----- TASK INPUTS

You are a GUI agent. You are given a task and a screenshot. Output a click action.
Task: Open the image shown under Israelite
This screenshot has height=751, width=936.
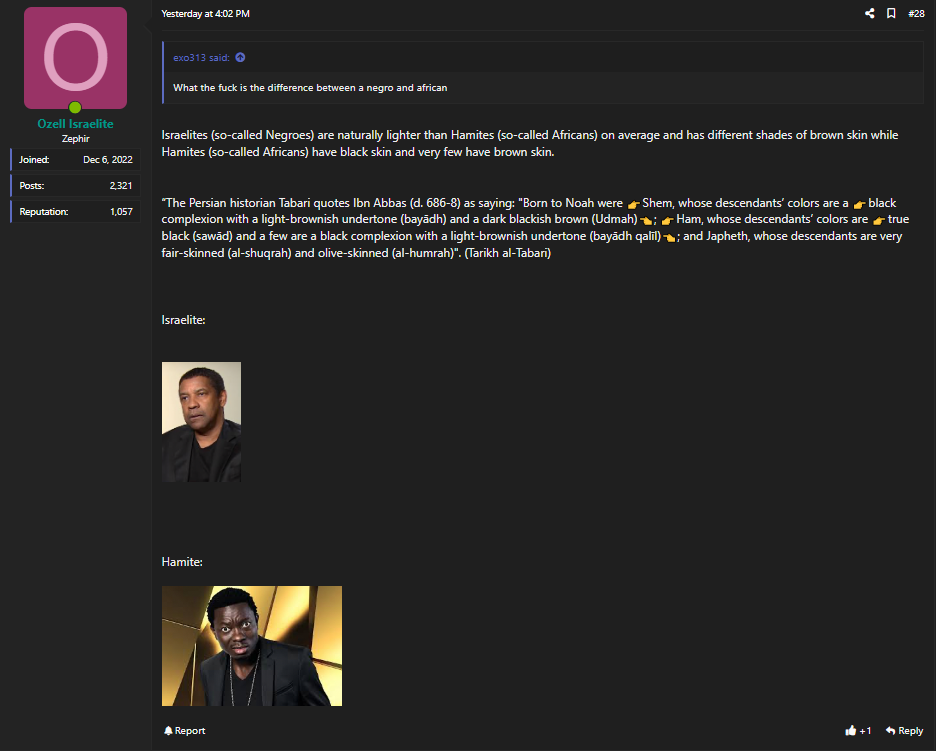[201, 421]
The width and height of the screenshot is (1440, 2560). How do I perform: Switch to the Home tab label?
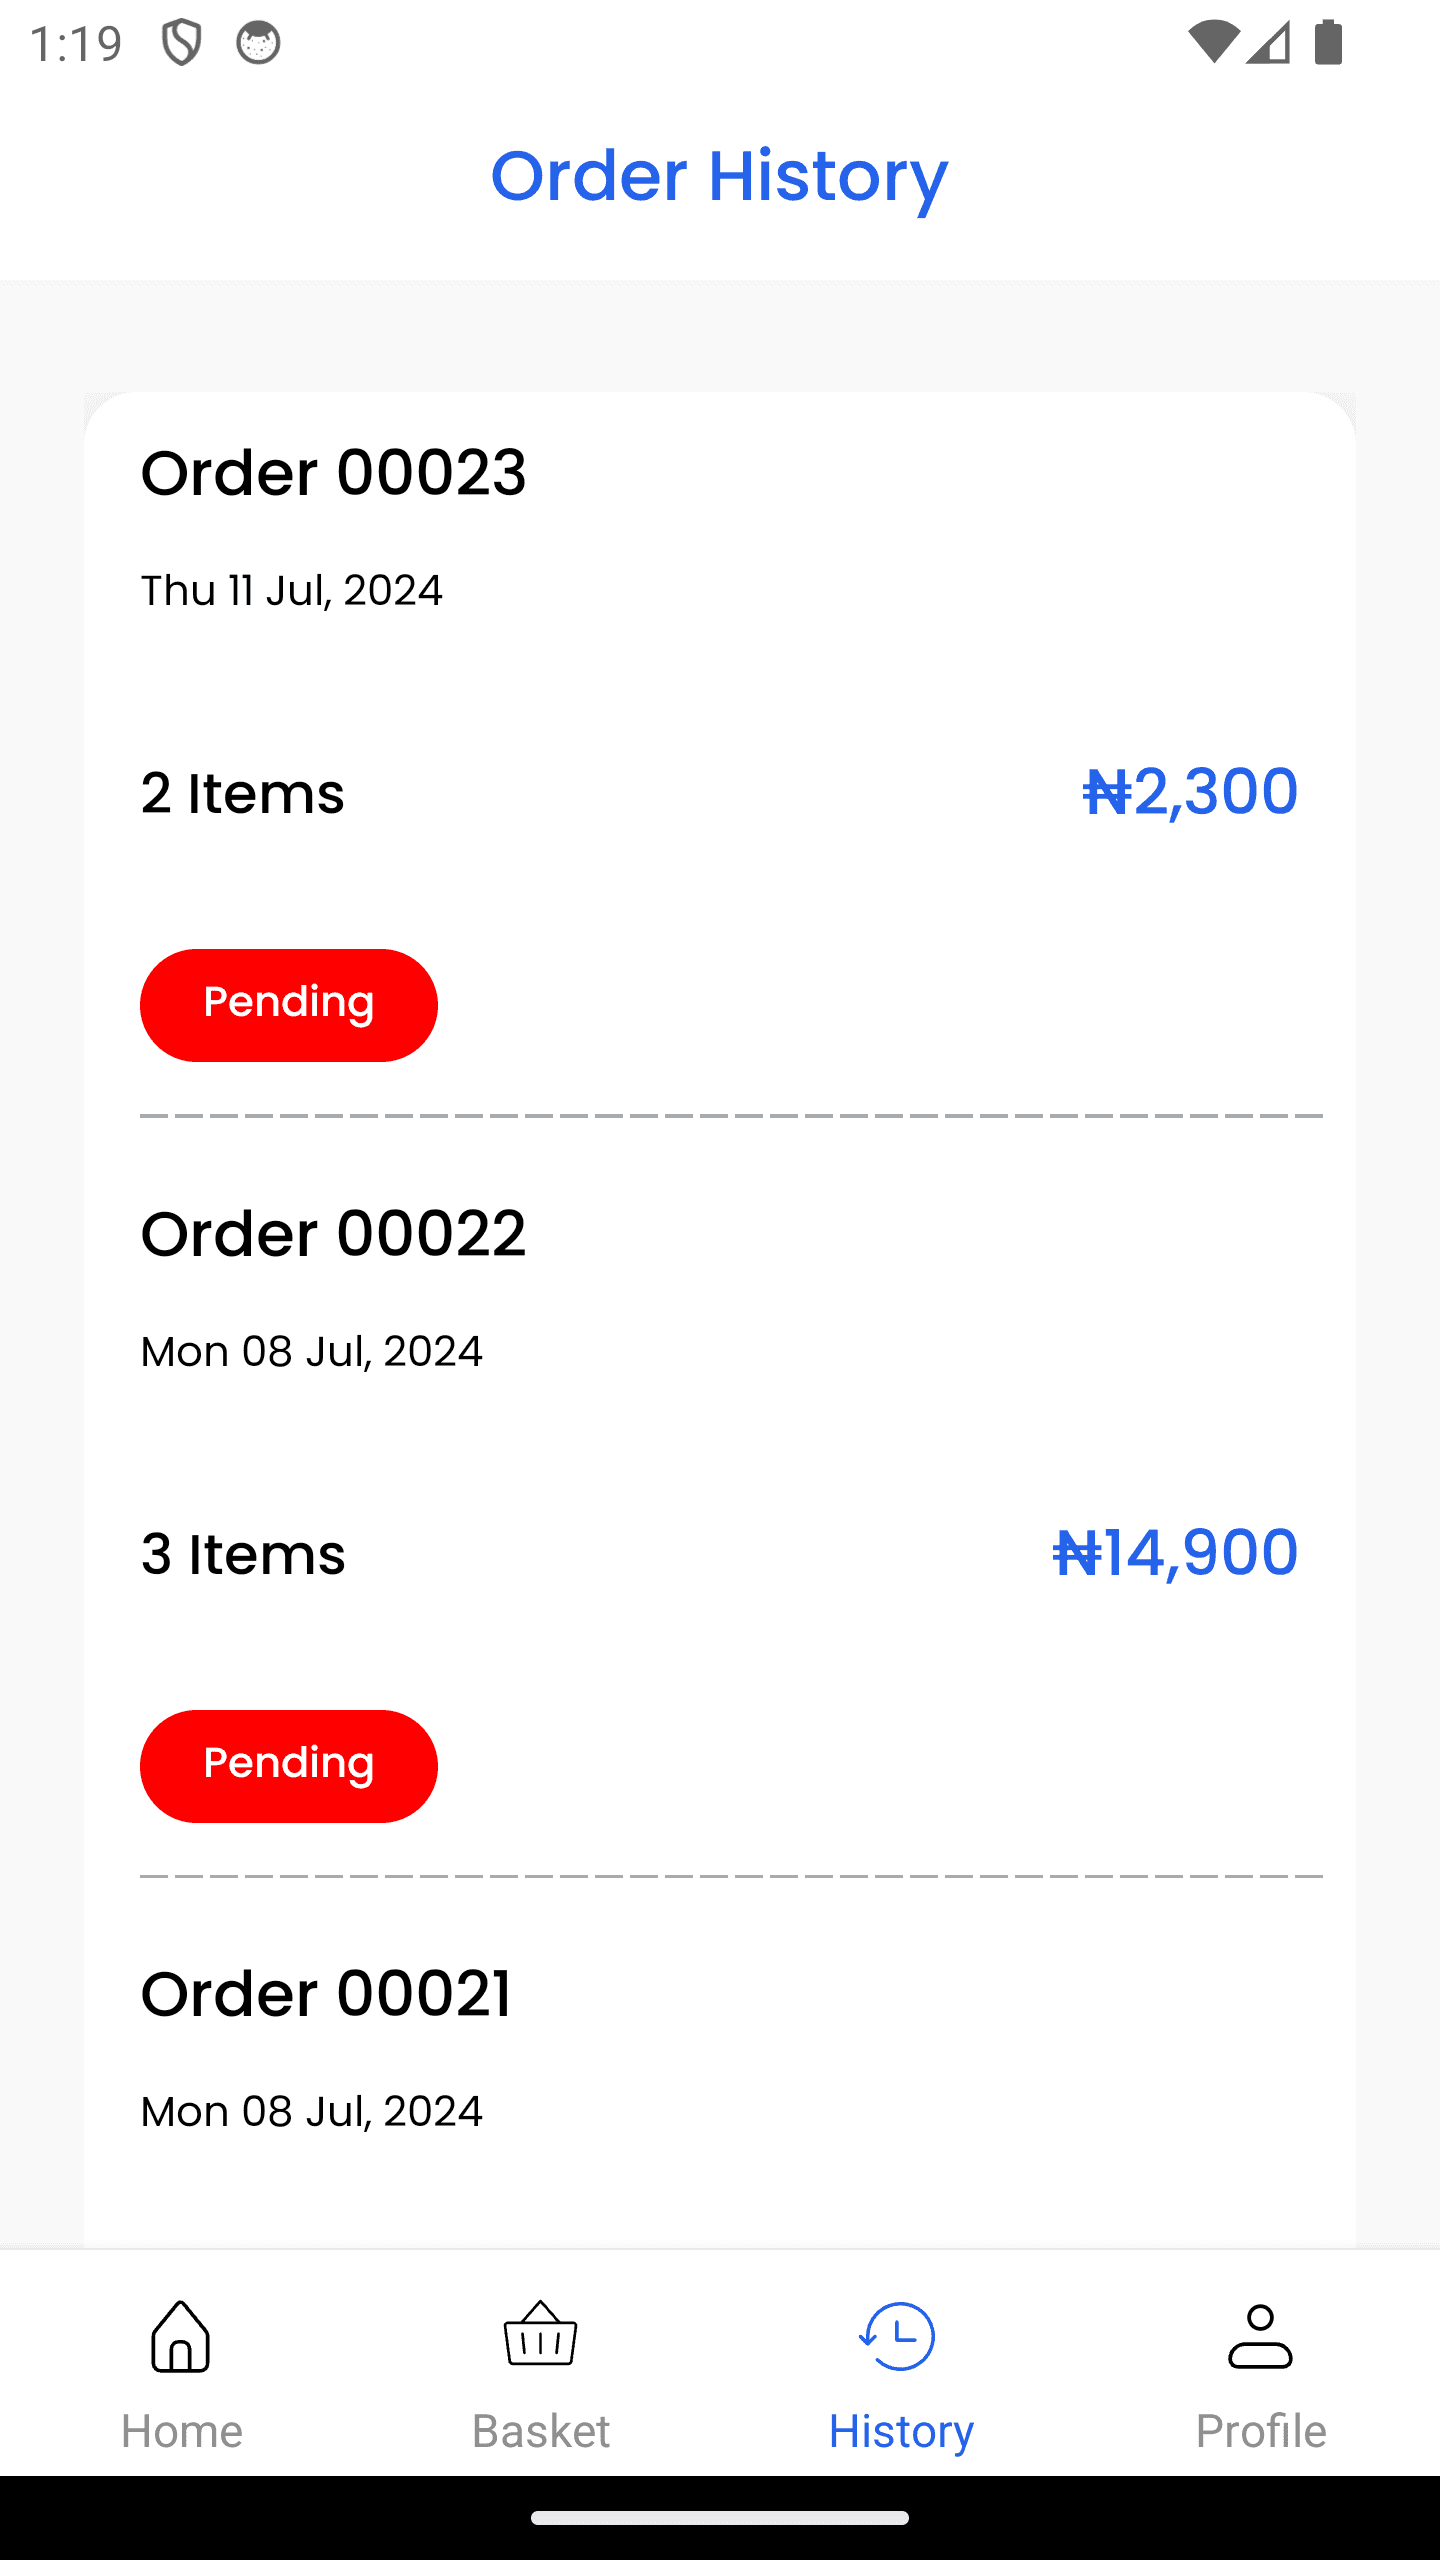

----------

EXERCISE INSTRUCTIONS
Please set down each line of the data above exactly as written, without the pictures.

RESPONSE TO THIS EXERCISE
You are a GUI agent. You are given a task and a screenshot. Output a click action.
Task: Open the image shown under Israelite
This screenshot has height=751, width=936.
[201, 421]
The width and height of the screenshot is (1440, 2560). How do I perform: Switch to the Home tab label?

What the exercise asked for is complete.